Trademark owners deserve more decisions like this, where the panel does its job properly. Given the limited nature of the UDRP procedure, panels must make inferences draw conclusions, and make findings of fact.
Some panelists prefer to require strict proof of all elements as if it were a motion for summary judgment – and that any issue of fact can not be resolved by the panel. These panelists either fundamentally misunderstand the UDRP or are motivated by a desire to be frequently selected (at $500 a pop) by respondents. One “respondent’s panelist” has garnered more than $100,000 in UDRP panelist fees. Do the math.
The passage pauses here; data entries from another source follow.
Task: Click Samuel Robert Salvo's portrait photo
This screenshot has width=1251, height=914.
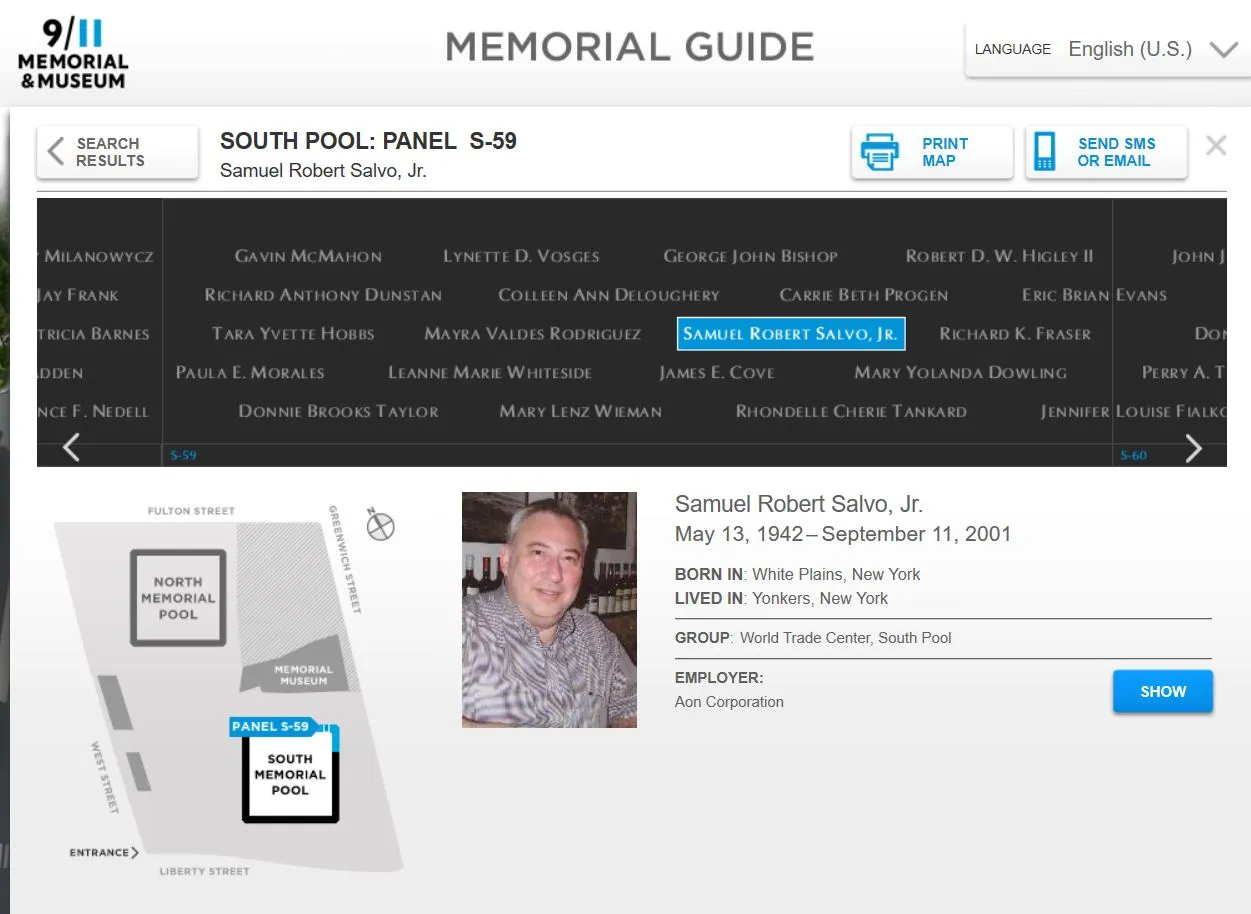Action: [x=549, y=609]
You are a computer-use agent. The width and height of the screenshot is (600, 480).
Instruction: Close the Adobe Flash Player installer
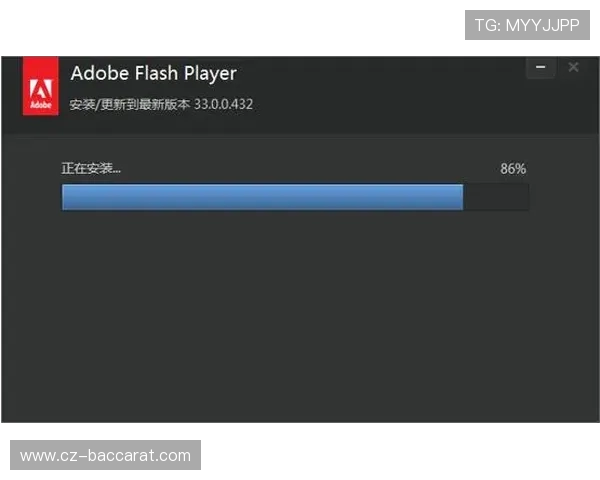(573, 68)
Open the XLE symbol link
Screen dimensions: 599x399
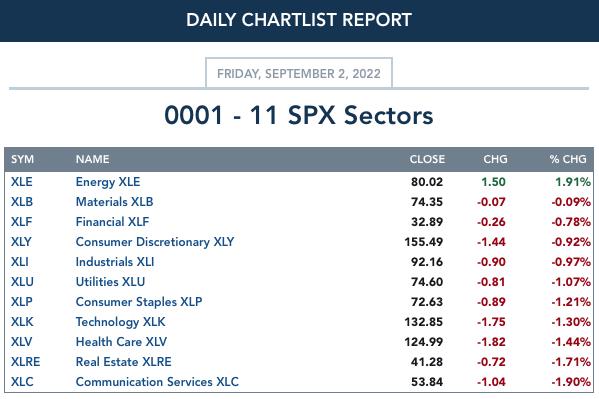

Good decisions like this, even when they are ruled against the domainer, actually help domainers in general. The more panel decisions that require strict proof, as might be required in a summary judgment proceeding, the less likely trademark owners will be to undertake a UDRP proceeding, and the more likely they will be to simply file a complaint under the Anti-cybersquatting Consumer Protection Act 15 U.S.C. § 1125(d). The only down side to losing a UDRP decision is loss of the domain name. An ACPA action can mean $100,000 in damages as well as an award of costs and attorneys fees. Also, a UDRP action can be appealed de novo to a district court. An ACPA decision must be appealed to a Court of Appeals – not a desirable proposition for a domainer. Accordingly, the more useful the UDRP remains, the less exposure for domainers.
Finally, this decision seems to suggest that a domainer who purchases a domain in good faith might find the resale value of that domain extinguished by the subsequent rise of a company’s later-established trademark rights. This is partially true. However, a good attorney can help domainers to execute such a transfer – but only if they plan ahead.